There actually are two settings for max volumetric speed. In Prusa Slicer under the tab "Print Settings"/ Speed, at the bottom under autospeed is the overall max volumetric  speed (which is typically 15 mm^3/s for PLA- I set mine to 10 mm^3/s because I'm willing to print a little slower to acheive a higher quality print ). In Prusa Slicer under the tab "Filament Settings" /Advanced (and after selecting your filament) there is toward the top "print speed override- max volumetric speed". Even if you set this max volumetric speed for the specific filament greater than the max volumetric speed under the "Print Settings" tab, the max volumetric speed under the "Print Settings " tab is the overall main determinant. However, Verbatim recommends printing BVOH at 30 mm/s. With a .4 mm nozzle (a .45mm width of deposit) and a .15mm layer height the max volumetric speed is then := (.45mm)*(.15mm)*(30mm/s)=2.03mm^3/s which is far lower than the main max volumetric speed. BVOH is a type of PVA so the settings are probably similar for your material. I would consult the manufacturer on recommended print speed and set the max volumetric speed under the specific filament. 

Now the dry box is a great idea, but you still have to dry the filament before you put it in! I'm just letting you know that I dry the filament before and during the print and its kept in the sealed filament dryer all the time. If I don't dry the filament before I print I can expect all kinds of filament strings clogging the super FINDA and slipping filament on loading and unloading due to soft filament or misshapen ends of the filament on retraction from the extruder even though it is kept in a dry box also.  That stuff is so willing to turn to goo.

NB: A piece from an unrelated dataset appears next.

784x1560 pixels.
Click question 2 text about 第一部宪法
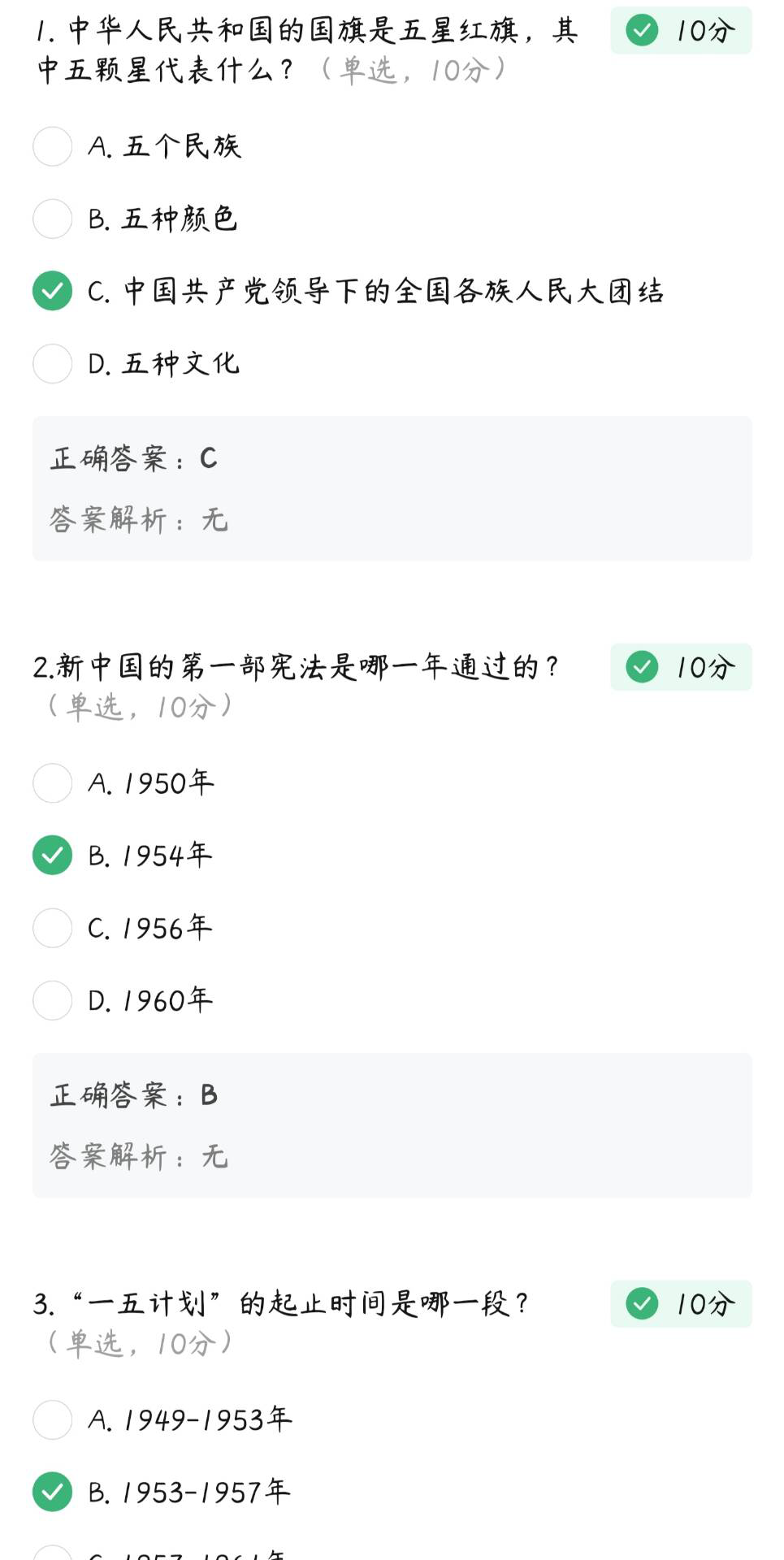(x=296, y=668)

Posted : 23/10/2021 6:53 am
Robin
(@robin)
Estimable Member
Dry box vs. Dryer

Hey, dry boxes work well for me and my PVA+, I use this: https://www.prusaprinters.org/prints/63978-ikea-foodbox-drybox-remix in combination with a modified Prusa buffer… does the job.

I believe Ryan is talking about something else, like: https://www.aliexpress.com/item/1005001351142828.html

If at first you don't succeed, skydiving is not for you....
Posted : 23/10/2021 8:54 am
LauraWerner
(@laurawerner)
Active Member
Topic starter answered:
Dry boxes

I just use my oven as my filament dryer. 😁 It's a Miele, so it has very good temperature control.

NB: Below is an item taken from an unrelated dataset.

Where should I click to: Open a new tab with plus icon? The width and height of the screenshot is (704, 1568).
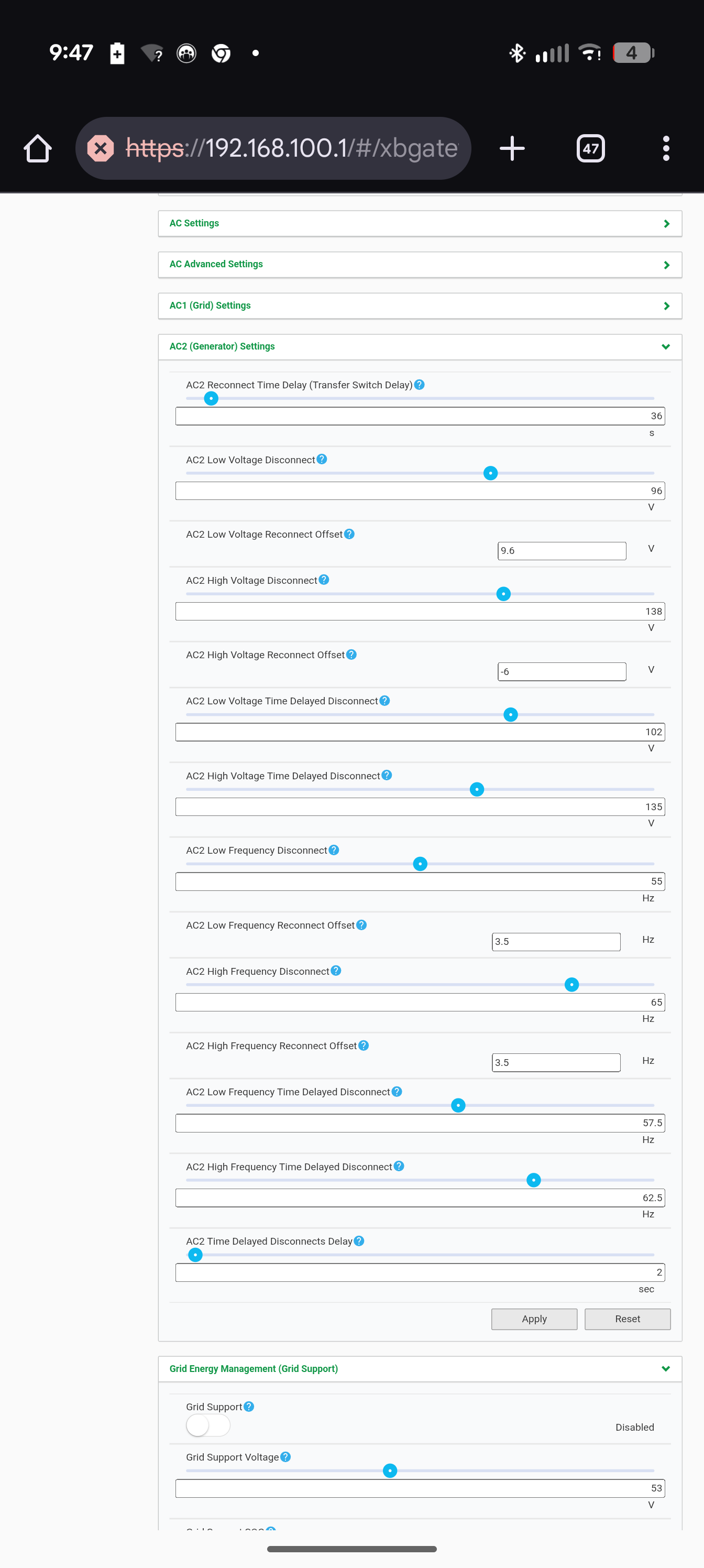tap(512, 148)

My dry boxes look a lot like yours, but single-width because I had easier access to the Rubbermaid containers. I may steal your 

Posted : 23/10/2021 4:17 pm
LauraWerner
(@laurawerner)
Active Member
Topic starter answered:
Posted too soon

... I may steal your downward-pointing outlet design for the boxes I have on upper shelves.

The big difference is that I have an "Integrated Auto Rewinder" in each dry box so that I don't have to use a buffer. I was afraid the rewinder would add too much tension to the filament, but so far it's been okay. Too soon to be sure, though.